• Exercise brief
Copy the records below, replacing every instance of "Image resolution" with "Screen resolution" and leaving all else unchanged.
——
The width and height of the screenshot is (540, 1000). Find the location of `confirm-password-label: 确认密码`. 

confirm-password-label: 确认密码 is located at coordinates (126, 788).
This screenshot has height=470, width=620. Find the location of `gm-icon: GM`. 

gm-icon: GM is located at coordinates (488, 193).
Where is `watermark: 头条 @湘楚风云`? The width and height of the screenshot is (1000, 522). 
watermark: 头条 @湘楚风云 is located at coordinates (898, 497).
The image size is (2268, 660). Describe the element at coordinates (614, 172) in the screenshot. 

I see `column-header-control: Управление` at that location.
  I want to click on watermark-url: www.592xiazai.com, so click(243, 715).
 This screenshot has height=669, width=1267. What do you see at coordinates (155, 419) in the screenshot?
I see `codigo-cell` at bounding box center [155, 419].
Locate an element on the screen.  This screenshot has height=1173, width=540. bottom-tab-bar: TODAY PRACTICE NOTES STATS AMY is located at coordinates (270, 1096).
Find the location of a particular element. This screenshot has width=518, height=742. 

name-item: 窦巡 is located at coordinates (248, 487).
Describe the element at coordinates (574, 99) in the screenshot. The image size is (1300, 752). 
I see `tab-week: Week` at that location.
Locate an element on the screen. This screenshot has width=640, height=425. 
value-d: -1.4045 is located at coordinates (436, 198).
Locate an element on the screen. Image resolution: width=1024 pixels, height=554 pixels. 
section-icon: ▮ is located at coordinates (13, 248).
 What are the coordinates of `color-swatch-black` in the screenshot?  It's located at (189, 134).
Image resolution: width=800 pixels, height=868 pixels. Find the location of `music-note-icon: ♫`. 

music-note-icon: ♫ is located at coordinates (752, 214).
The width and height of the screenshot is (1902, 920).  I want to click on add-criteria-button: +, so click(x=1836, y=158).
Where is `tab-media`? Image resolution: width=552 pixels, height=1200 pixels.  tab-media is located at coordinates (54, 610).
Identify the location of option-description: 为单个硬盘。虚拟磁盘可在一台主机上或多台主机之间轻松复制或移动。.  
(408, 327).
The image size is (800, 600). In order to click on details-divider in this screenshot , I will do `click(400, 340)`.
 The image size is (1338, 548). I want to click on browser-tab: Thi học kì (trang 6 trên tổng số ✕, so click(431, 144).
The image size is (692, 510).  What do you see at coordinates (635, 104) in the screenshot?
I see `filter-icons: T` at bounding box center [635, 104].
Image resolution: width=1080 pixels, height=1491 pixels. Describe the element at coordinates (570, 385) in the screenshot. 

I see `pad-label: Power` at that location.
——
• Task solution
The width and height of the screenshot is (540, 1000). Find the location of `confirm-password-label: 确认密码`. 

confirm-password-label: 确认密码 is located at coordinates (126, 788).
This screenshot has height=470, width=620. Find the location of `gm-icon: GM`. 

gm-icon: GM is located at coordinates (488, 193).
Where is `watermark: 头条 @湘楚风云`? The width and height of the screenshot is (1000, 522). 
watermark: 头条 @湘楚风云 is located at coordinates (898, 497).
The image size is (2268, 660). Describe the element at coordinates (614, 172) in the screenshot. 

I see `column-header-control: Управление` at that location.
  I want to click on watermark-url: www.592xiazai.com, so click(243, 715).
 This screenshot has height=669, width=1267. What do you see at coordinates (155, 419) in the screenshot?
I see `codigo-cell` at bounding box center [155, 419].
Locate an element on the screen.  This screenshot has height=1173, width=540. bottom-tab-bar: TODAY PRACTICE NOTES STATS AMY is located at coordinates (270, 1096).
Find the location of a particular element. This screenshot has width=518, height=742. 

name-item: 窦巡 is located at coordinates (248, 487).
Describe the element at coordinates (574, 99) in the screenshot. The image size is (1300, 752). 
I see `tab-week: Week` at that location.
Locate an element on the screen. This screenshot has width=640, height=425. 
value-d: -1.4045 is located at coordinates (436, 198).
Locate an element on the screen. Screen resolution: width=1024 pixels, height=554 pixels. 
section-icon: ▮ is located at coordinates (13, 248).
 What are the coordinates of `color-swatch-black` in the screenshot?  It's located at (189, 134).
Screen resolution: width=800 pixels, height=868 pixels. Find the location of `music-note-icon: ♫`. 

music-note-icon: ♫ is located at coordinates (752, 214).
The width and height of the screenshot is (1902, 920).  I want to click on add-criteria-button: +, so click(x=1836, y=158).
Where is `tab-media`? Screen resolution: width=552 pixels, height=1200 pixels.  tab-media is located at coordinates (54, 610).
Identify the location of option-description: 为单个硬盘。虚拟磁盘可在一台主机上或多台主机之间轻松复制或移动。.  
(408, 327).
The image size is (800, 600). In order to click on details-divider in this screenshot , I will do `click(400, 340)`.
 The image size is (1338, 548). I want to click on browser-tab: Thi học kì (trang 6 trên tổng số ✕, so click(431, 144).
The image size is (692, 510).  What do you see at coordinates (635, 104) in the screenshot?
I see `filter-icons: T` at bounding box center [635, 104].
Screen resolution: width=1080 pixels, height=1491 pixels. Describe the element at coordinates (570, 385) in the screenshot. 

I see `pad-label: Power` at that location.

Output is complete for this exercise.